§ Your tasks
1. Translate this sentence from the forum thread on alignment requirements into Spanish: "Consider coupling this with a memory pool to avoid doing dynamic allocations for each instance."
2. Pick up the forum thread on alignment requirements after its last sentence and keep it going.

§ Document text
..........

Followers 0

# Alignment requirements

## 30 posts in this topic

I'm having trouble registering a float3 class with a float3(float x, float y, float z) constructor as a scoped ref type. Calls specifying asBEHAVE_CONSTRUCT fail when the flags are asOBJ_REF | asOBJ_SCOPED and adding asOBJ_APP_CLASS fails when registering the object type. How would I do that?

If possible, I'd like to cast a vote for the alignment feature request described at http://www.gamedev.net/topic/606270-memory-aligned-objects/?gopid=4835684 - aligned vector types exist in every single game engine that I know of, and that option would significantly improve the ease of binding.

1

##### Share on other sites

You should use asBEHAVE_FACTORY for asOBJ_SCOPED objects. Consider coupling this with a memory pool to avoid doing dynamic allocations for each instance.

You'll also need to register the asBEHAVE_RELEASE behaviour to free the memory allocated with the factory, but not the asBEHAVE_ADDREF behaviour as there is no reference counting with asOBJ_SCOPED objects..

Manual: Registering scoped reference types

I agree that the alignment feature might make things a lot easier, but it is a feature that will require quite a bit of work to get right, not the least to update the assembly code for the native calling conventions to support this type too. Needless to say, it will take a while before I'll get to start implementing this feature, though it is always in the back of my mind.

You may however want to consider if it is really wise to expose the aligned vector class to the script. They are great for math heavy calculations, but when mixed with other computation they have quite a bit of overhead as the loading and unloading of the SIMD registers will be performed even for trivial calculations. It will also use up 33% more memory than you usually need for a vector3 structure.

..........

§ Supplied data
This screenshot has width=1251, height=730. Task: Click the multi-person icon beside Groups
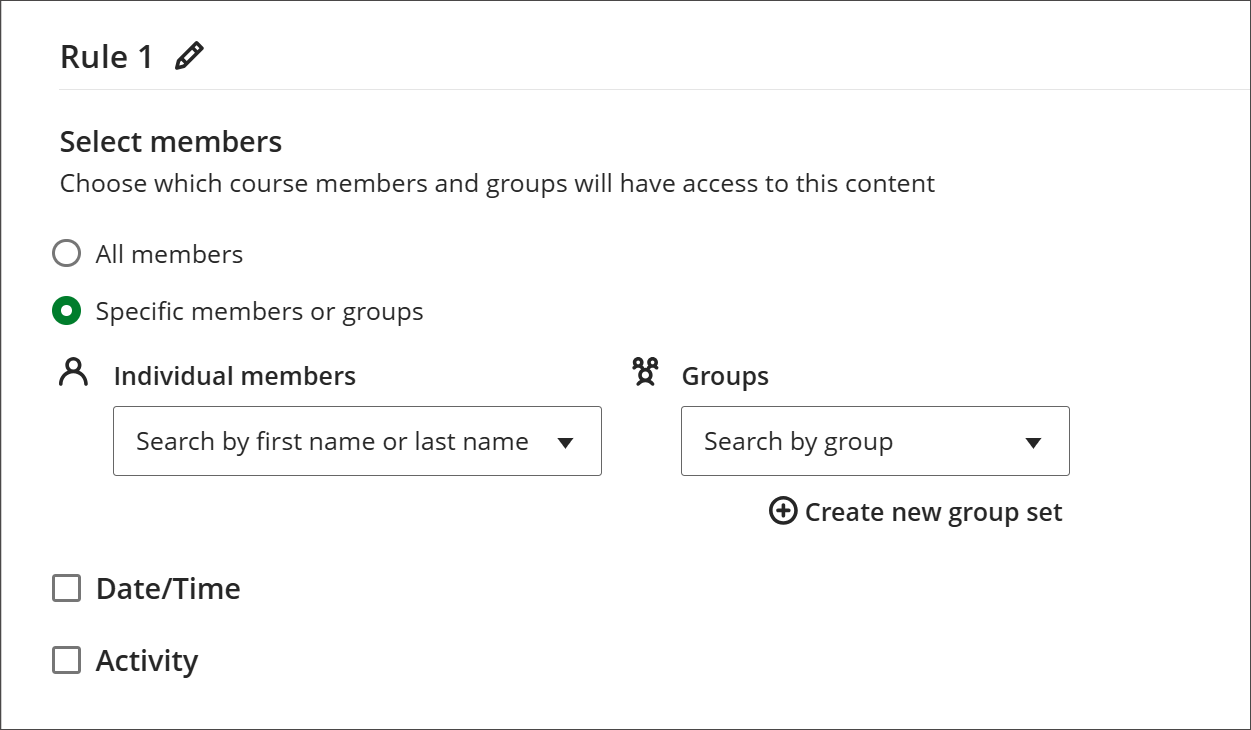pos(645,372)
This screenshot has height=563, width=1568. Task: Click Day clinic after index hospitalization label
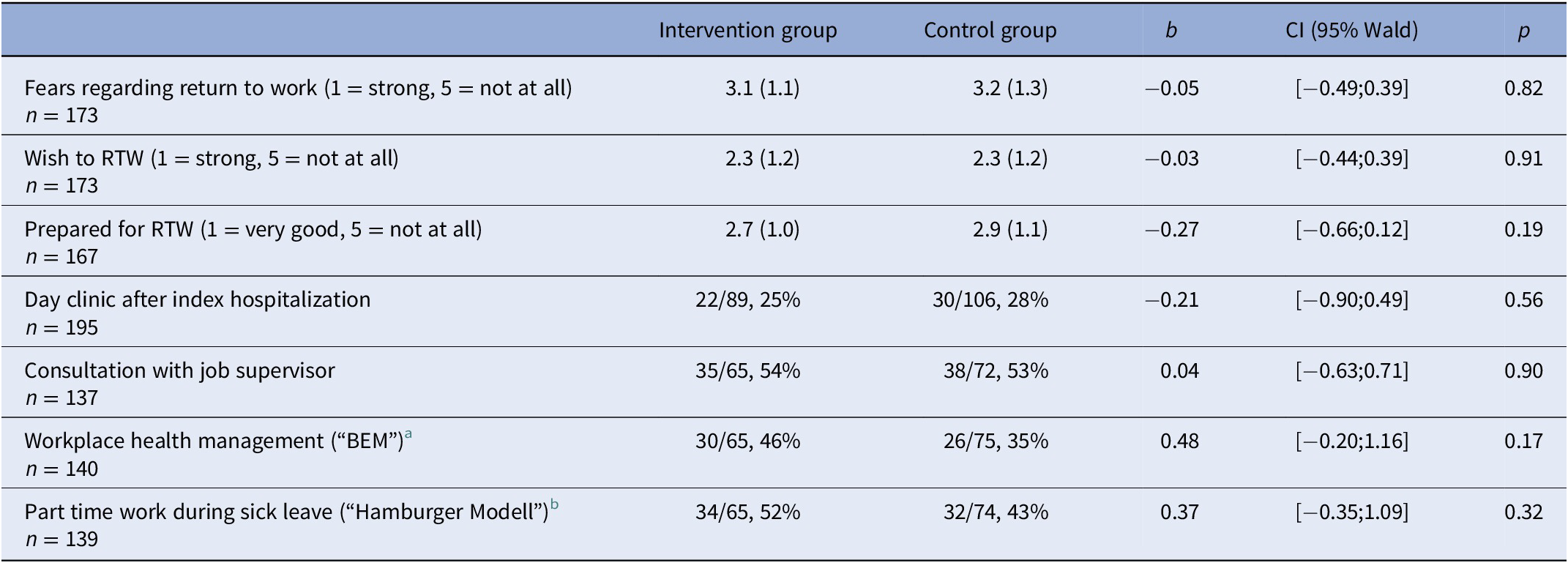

..........

§ Answer list
1. Considera combinar esto con un pool de memoria para evitar hacer asignaciones dinámicas para cada instancia.

2.
This is why for example DirectXMath has two separate vector classes. One for heavy duty math work (XMVECTOR), and one for normal work and storage (XMFLOAT3).

0

##### Share on other sites

Math-heavy scripts are of course a bad idea, but for simple back and forth passing of parameters implementing a whole new class just for unaligned storage is overkill. If you accept contributions we could have someone do the work necessary if you can provide some outline assistance.

0

##### Share on other sites

I haven't made a complete mapping of all the changes that would be needed, but these are the high level changes:

• The script context must make sure to always allocate the local stack memory buffer on 16byte aligned boundaries (asCContext::ReserveStackSpace)
• The engine must make sure to always allocate the memory for the script objects on 16byte aligned boundaries (asCScriptEngine::CallAlloc)
• The application needs to inform a new flag when registering types that require 16byte alignment, e.g. asOBJ_APP_ALIGN16 (asCScriptEngine::RegisterObjectType)
• The script object type must make sure to align member properties of these types correctly (asCObjectType::AddPropertyToClass)
• Script global properties must allocate memory on 16byte boundaries if holding these types (asCGlobalProperty::AllocateMemory)
• The script compiler must make sure to allocate the local variables on 16byte boundaries (asCCompiler::AllocateVariable)
• The script compiler must add pad bytes on the stack for all function calls to guarantee that the stack position is 16byte aligned on entry in the called function (asCCompiler)
• The bytecode serializer must be capable of adjusting these pad bytes to guarantee platform independent saved bytecode. Remember that the registered type may not be 16byte aligned on all platforms (asCWriter & asCReader)
• The bytecode serializer must also be prepared to adjust the position of the local variables according to the need fro 16byte alignment (asCWriter & asCReader)
• The code for the native calling conventions must be adjusted for all platforms that should support 16byte aligned types (as_callfunc...)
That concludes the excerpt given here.